We’re working towards the goal of giving advertisers and search engines a standard, third-party method to monitor for click fraud and reconcile findings for billings. There are really no clear standards yet, and the search providers themselves provide few, if any, details to their customers (advertisers) on how the credit billings for suspected fraud. (Hence, why we’re out there)
Does Click Forensics have a vested interest in ‘bad click-fraud news’? What is your firm doing to provide transparency to ensure that the data you are providing is clearly click-fraud?
Our goal is to give advertisers and Search Providers a 3rd party validation service to make click fraud transparent – Similar to the validation role Neilsen plays in broadcast, Arbitron in Radio, and ABC circulation validation in print (Though we use more automated technology). We don’t believe click fraud will be eliminated, especially as the perpetrators become even more savvy, though we can make the process of determining fair billings automated. (This would be a benefit to all parties)
What is in store for the future of Click Forensics, and for the click fraud issue in general? Will things be getting worse before they get better?
Though we don’t expect click fraud to go away – We are VERY optimistic that the issue of third-party validation can be easily implemented. (Obviously, we aim to be a leading provider of that type of service).
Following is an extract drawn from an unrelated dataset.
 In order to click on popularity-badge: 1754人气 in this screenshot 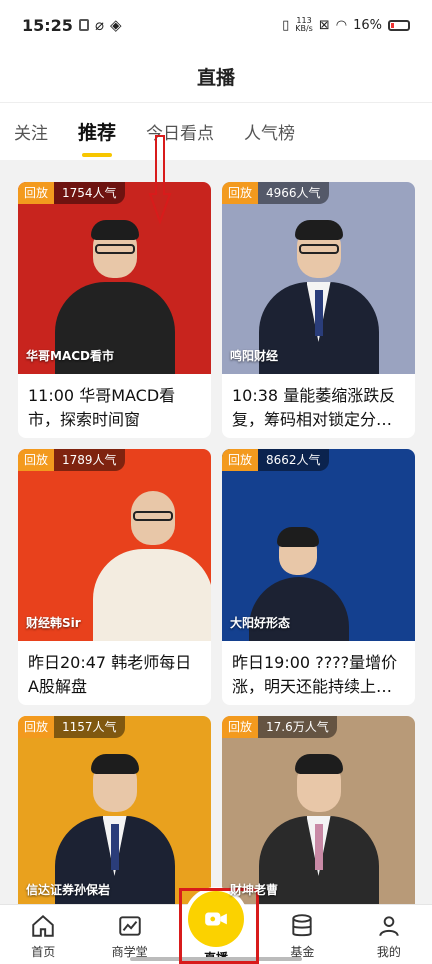, I will do `click(90, 193)`.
The PPC industry will continue to grow at a rapid pace – This is a matter that needs to be resolved, but not one that will “bring down” PPC as a whole.
I think it’s safe to say, if you’re involved in the pay per click portion of your marketing, you might want to take a few minutes and consider joining their network. Considering the suspected rise in pay per click (per the information they’ve released), it seems to me that the pay-for-performance model is looking better and better each day.